Grilled Baby Artichokes

JD had expressed concern that using foil would keep the food from tasting like it was "grilled", but both the corn and artichokes had an amazing depth of flavor while tasting really clean and pure. You can even see the carmelization evident in both dishes. Personally, I think foil is a necessity for vegetarian and vegan grillers, because our foods can be really delicate, and foil offers an extra layer of protection. If you're concerned about cooking your food on aluminum, I'd say to cover it in parchment, then in foil so that the foil isn't actually in contact with your food, but will be able to keep the parchment from burning.

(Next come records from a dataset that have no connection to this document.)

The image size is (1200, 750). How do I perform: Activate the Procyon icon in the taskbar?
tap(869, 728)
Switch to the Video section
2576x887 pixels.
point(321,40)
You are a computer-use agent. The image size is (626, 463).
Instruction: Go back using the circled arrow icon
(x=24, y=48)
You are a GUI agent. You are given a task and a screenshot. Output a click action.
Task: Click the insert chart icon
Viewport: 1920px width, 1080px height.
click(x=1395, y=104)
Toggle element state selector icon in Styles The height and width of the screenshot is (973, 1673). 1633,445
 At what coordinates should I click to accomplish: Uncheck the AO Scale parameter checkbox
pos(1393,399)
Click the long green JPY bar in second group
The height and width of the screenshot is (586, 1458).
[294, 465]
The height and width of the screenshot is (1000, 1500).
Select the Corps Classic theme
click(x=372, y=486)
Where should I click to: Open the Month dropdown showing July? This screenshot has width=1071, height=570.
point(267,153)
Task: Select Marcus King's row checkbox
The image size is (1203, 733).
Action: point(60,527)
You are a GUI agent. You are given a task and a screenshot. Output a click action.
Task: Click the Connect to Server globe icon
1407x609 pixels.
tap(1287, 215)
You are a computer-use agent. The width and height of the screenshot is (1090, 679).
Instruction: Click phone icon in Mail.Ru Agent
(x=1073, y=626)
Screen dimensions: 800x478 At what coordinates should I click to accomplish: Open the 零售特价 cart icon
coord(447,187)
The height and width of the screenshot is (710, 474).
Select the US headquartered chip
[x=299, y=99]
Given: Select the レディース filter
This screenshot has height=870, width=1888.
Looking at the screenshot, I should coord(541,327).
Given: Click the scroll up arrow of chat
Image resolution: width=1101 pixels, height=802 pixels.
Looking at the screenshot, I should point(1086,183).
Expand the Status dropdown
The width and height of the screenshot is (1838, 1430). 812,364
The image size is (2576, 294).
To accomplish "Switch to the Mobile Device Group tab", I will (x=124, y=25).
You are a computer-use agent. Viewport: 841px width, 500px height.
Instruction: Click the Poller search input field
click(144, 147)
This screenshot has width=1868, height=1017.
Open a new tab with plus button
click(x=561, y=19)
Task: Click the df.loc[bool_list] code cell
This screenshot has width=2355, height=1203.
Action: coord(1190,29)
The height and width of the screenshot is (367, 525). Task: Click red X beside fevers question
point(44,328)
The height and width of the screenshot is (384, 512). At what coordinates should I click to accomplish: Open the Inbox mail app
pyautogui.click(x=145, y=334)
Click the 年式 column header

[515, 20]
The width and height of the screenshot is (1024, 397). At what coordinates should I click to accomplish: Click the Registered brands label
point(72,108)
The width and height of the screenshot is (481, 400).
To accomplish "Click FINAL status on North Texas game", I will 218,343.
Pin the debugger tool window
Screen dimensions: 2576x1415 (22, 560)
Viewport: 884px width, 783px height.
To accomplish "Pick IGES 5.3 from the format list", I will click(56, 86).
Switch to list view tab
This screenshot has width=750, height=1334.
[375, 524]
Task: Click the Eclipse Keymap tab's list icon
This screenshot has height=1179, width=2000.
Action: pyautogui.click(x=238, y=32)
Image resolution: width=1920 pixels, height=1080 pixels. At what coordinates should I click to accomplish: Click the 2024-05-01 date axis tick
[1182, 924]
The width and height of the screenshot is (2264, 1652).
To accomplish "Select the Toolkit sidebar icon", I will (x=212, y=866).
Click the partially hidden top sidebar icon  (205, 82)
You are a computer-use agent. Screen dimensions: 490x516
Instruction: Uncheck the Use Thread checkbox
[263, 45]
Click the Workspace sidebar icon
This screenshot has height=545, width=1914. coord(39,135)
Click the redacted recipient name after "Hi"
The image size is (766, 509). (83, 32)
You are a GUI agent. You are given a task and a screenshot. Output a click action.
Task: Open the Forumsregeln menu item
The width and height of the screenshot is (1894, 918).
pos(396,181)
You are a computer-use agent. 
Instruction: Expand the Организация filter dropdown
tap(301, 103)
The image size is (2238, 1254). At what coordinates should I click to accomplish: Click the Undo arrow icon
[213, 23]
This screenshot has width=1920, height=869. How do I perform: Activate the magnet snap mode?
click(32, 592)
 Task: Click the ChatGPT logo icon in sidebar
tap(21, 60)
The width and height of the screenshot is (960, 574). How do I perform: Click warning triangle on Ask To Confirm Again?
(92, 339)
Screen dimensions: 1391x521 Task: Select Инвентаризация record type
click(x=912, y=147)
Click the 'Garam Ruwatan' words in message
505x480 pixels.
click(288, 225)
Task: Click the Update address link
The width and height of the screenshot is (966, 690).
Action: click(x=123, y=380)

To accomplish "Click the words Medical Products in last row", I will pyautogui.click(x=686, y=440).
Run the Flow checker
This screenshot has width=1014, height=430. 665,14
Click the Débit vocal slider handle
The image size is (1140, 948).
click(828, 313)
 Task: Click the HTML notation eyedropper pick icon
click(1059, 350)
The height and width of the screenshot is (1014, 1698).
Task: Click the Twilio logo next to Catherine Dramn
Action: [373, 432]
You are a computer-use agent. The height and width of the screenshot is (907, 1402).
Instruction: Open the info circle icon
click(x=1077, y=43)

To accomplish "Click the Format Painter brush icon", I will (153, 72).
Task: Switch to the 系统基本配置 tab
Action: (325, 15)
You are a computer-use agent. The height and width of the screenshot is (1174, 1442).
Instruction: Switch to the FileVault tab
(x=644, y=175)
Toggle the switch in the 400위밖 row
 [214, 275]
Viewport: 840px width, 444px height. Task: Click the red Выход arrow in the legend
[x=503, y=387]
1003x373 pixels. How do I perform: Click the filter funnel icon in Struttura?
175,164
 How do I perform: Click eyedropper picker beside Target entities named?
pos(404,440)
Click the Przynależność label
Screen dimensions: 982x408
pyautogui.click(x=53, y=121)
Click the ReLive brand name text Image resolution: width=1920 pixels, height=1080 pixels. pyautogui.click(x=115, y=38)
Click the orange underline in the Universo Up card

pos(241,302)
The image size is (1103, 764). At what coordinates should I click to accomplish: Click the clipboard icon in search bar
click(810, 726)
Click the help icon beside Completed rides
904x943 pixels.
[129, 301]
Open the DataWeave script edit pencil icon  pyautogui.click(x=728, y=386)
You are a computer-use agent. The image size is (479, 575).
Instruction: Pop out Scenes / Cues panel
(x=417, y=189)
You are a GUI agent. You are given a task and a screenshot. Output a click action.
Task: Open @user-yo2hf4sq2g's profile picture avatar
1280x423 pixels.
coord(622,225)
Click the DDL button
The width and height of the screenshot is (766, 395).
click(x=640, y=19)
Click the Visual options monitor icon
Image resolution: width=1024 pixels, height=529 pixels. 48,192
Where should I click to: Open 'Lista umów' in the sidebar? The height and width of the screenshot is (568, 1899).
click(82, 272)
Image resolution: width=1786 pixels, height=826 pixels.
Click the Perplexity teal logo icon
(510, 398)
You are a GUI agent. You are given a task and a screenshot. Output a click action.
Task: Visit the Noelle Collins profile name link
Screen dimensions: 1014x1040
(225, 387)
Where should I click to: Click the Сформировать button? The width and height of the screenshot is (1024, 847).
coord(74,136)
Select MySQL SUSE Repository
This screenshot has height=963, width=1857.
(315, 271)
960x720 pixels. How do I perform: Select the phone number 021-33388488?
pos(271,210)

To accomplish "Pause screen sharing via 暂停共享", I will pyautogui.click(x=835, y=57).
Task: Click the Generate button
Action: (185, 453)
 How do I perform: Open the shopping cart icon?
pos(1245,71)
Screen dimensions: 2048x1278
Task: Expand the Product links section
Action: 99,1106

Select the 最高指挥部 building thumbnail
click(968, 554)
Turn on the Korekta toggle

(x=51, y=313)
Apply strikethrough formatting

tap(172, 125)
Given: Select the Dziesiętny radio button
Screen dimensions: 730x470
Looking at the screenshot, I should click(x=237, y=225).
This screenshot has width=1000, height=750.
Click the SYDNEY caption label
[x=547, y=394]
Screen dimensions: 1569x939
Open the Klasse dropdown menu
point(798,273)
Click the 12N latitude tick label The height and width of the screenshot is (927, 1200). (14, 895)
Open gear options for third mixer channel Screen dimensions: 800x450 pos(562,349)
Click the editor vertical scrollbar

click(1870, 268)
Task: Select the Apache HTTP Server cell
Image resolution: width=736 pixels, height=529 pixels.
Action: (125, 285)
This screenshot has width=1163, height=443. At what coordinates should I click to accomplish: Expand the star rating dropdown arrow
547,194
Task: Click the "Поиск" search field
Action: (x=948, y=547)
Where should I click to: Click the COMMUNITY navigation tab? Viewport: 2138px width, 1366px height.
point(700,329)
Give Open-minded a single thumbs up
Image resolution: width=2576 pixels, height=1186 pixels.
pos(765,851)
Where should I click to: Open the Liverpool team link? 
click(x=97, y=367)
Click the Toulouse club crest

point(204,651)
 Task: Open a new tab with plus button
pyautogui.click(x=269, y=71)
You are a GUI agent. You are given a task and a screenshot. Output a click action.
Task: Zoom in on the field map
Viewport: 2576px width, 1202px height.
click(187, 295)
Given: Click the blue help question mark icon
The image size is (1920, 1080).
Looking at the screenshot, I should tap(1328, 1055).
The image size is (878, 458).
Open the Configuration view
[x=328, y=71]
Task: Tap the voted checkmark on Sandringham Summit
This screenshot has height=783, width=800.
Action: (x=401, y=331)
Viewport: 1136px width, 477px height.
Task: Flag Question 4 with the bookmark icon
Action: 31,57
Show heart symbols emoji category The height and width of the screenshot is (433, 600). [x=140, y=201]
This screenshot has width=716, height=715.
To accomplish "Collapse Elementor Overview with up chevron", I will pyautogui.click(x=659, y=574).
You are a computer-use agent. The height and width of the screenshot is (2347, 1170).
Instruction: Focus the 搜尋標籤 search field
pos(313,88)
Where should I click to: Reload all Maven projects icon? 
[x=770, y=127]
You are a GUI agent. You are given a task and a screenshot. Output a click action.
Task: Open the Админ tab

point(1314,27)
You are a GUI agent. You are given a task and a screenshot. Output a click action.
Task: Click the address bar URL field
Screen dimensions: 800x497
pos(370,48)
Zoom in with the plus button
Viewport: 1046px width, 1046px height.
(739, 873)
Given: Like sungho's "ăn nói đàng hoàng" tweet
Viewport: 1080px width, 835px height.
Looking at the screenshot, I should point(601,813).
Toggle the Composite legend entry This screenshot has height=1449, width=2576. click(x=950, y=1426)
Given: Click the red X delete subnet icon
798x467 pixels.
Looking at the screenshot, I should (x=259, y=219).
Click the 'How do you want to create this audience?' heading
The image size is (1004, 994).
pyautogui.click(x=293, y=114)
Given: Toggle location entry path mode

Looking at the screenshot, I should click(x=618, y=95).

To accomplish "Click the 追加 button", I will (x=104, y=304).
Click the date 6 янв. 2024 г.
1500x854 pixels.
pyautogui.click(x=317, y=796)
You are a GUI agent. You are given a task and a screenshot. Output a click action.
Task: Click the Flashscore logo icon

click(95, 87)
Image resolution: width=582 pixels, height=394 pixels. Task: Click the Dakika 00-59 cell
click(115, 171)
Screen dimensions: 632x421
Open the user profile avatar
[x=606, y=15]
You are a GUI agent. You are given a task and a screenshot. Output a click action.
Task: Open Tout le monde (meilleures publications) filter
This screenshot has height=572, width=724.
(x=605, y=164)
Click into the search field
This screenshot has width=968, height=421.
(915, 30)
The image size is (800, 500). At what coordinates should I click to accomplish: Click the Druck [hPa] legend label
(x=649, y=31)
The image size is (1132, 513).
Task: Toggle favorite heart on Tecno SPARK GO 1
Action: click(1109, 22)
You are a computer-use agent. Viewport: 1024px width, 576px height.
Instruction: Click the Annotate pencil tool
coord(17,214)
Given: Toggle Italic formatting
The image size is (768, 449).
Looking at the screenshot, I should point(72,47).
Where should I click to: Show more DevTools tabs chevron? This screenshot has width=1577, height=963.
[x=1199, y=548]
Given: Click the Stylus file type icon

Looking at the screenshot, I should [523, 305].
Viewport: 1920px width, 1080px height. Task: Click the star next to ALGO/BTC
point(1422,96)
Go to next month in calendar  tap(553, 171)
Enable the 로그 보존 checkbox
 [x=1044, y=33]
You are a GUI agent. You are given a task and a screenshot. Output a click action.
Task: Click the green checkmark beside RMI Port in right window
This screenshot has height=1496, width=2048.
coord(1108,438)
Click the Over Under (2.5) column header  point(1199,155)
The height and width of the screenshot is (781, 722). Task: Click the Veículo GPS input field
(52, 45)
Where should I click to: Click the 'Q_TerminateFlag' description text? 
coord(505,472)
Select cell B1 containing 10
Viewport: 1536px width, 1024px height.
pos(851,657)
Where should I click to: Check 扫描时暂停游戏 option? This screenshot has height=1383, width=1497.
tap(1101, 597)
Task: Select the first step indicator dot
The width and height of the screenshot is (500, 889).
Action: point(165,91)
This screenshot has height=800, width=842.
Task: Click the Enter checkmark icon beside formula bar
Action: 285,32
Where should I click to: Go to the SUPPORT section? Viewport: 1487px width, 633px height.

I also made a light, summery, pasta salad, my Orange Ginger Sesame Noodles with Mint. I use fresh squeezed orange juice, fresh ginger juice, tahini, shoyu, salt, a touch of toasted sesame oil if you really enjoy the sesame flavor, and grated carrots over cooled noodles like udon or somen. I usually garnish with cilantro, but JD has recently become a cilantro hater, and we were all out, so I used some fresh mint, and of course, toasted black sesame seeds. This dish is also really nice served over a bed of lettuce or tossed together with green leaf, boston or romaine lettuce cut or torn into 1 inch pieces.

Orange Ginger Sesame Noodles with Mint

Of course, we had to grill dessert. We just happened to have kiwi, figs, black plums, and pineapple on hand, so we decided to try grilling them all. As you can see, not all of these fruits held up to being skewered and tossed on the grill. They all tasted amazing, though. I served the grilled fruit with a simple ganache and some chopped hazelnuts.